Contractual Obligations

The following table summarizes our significant contractual obligations at September 30, 2015, and the effect such obligations are expected to have on our liquidity and cash flows in future periods (in thousands):

 

    Payments due by Period  
    Total     Less Than
One Year
    One – Three
Years
    Four – Five
Years
    More than Five
Years
 

Line of credit(1)

    $        21            $        –            $        21            $        –            $    –       

Term loan payable(1)

    103,031            7,875            23,625            71,531            –       

Operating lease obligations

    10,970            3,631            6,271            613            455       

Capital lease obligations

    1,938            830            1,108            –            –       

Other long-term liabilities(2)

    4,610            1,027            3,583            –            –       
 

 

 

   

 

 

   

 

 

   

 

 

   

 

 

 

Total contractual cash obligations

    $120,570            $13,363            $34,608            $72,144            $455       
 

 

 

   

 

 

   

 

 

   

 

 

   

 

 

 

(1) Effective August 14, 2015, ALJ entered into a financing agreement with Cerberus Business Finance, LLC (“Cerberus”), to borrow $105.0 million in a term loan (“Cerberus Term Loan”) and have available up to $30.0 million in a revolver (“Cerberus/PNC Revolver” and collectively “Cerberus Debt”).
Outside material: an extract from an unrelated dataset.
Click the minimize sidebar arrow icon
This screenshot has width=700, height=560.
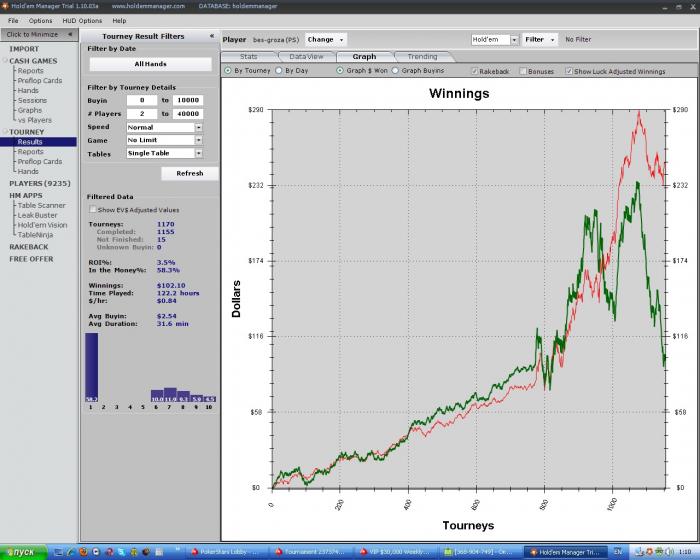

All borrowings under the Cerberus Debt are secured by substantially all of our assets, and are subject to certain other terms. The Cerberus Debt includes limitations on the ability, among other things, to incur debt, to grant liens, to make certain investments, to make certain restricted payments such as dividend payments, and to dispose of assets, as well as requirements to meet some affirmative and negative covenants. Our borrowings under the Cerberus Term Loan are limited to eligible accounts receivable (as defined in the agreement).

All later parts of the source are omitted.